Pendant une heure et demie, nous cheminons par des sentiers étroits à travers la forêt solitaire, descendant dans des gorges profondes pour franchir à gué les torrents et remonter l’autre rive, suivant des yeux le vol d’un oiseau au plumage éclatant qui s’est envolé à notre approche, essayant en vain de nommer toutes les essences d’arbres qui se pressent et s’enchevêtrent autour de nous, et calculant ce qu’il faudrait d’efforts pour tracer des routes à travers cette végétation aujourd’hui impénétrable et inutilisée. Au bout de deux lieues, nous apercevons une nappe d’eau limpide que traverse notre route; des arbres nous en cachent le cours inférieur, mais au détour, spectacle unique! ce n’est plus la nappe d’eau limpide qui se continue, c’est une cataracte qui la remplace. Une fissure de la montagne s’est ouverte un jour en cet endroit, et le fleuve tombe perpendiculairement d’une hauteur de 50 mètres dans un sombre couloir, où on le voit courir et bouillonner au loin. On reste fasciné, dans une contemplation muette, en présence de ces brusques et sauvages efforts de la nature, qui font ressortir par leur contraste le spectacle normal et régulier de ses lois éternelles.

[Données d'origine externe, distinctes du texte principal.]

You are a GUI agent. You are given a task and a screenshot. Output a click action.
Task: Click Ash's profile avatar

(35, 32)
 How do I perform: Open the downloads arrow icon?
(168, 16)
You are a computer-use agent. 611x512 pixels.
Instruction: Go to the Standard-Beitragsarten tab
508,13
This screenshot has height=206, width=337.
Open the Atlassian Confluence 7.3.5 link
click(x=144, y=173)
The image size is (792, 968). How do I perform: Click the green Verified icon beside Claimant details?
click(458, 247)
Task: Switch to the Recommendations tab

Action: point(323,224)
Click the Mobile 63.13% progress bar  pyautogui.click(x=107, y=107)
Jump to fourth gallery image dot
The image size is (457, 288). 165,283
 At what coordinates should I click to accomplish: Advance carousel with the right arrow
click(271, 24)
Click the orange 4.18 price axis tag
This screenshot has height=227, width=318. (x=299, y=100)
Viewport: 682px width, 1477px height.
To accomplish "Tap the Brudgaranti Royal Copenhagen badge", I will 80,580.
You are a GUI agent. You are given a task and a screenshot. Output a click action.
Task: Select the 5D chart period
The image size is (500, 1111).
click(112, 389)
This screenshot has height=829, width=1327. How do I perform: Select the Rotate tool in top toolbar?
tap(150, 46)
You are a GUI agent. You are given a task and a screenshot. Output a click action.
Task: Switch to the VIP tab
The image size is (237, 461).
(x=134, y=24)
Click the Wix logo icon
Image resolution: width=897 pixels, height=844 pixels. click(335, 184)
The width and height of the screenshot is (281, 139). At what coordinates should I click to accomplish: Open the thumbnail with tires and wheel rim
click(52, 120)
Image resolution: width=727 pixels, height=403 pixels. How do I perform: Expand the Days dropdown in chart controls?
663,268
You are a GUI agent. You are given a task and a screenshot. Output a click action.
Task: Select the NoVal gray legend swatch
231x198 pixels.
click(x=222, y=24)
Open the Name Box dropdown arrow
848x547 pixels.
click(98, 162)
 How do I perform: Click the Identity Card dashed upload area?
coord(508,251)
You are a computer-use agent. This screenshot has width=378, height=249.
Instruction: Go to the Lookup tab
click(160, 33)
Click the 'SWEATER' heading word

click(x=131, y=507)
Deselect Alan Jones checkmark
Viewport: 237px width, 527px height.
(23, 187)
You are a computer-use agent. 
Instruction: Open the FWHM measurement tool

Nos Indiens, toujours armés du tranchet qui ne quitte pas leur ceinture, se mettent à fureter dans le bois, pendant que nous nous reposons au bord de la cascade à demi submergés par l’écume : ils nous apportent des cocos, des œufs de serpent trouvés dans un tronc de palmier, des plumes d’oiseau, dont la vue fait bondir de joie le cœur de mon compagnon, naturaliste à ses heures. Devant nous se dresse, dans toute la gloire d’un soleil couchant, le Mahaijay, qui a donné son nom au village voisin : haut de 8,000 pieds, il paraît plus haut encore, grâce à cet isolement et à cette structure conique et régulière propres aux volcans éteints. Aussi loin que la vue s’étende, elle ne rencontre que les ondulations infinies de la futaie, révélant une intarissable puissance de sève. Le jour qui baisse nous force à regagner la fonda, accompagnés d’un essaim de lucioles qui voltigent au hasard autour de nous, ou se groupent en quantités innombrables sur un arbre semblable à un candélabre à mille branches.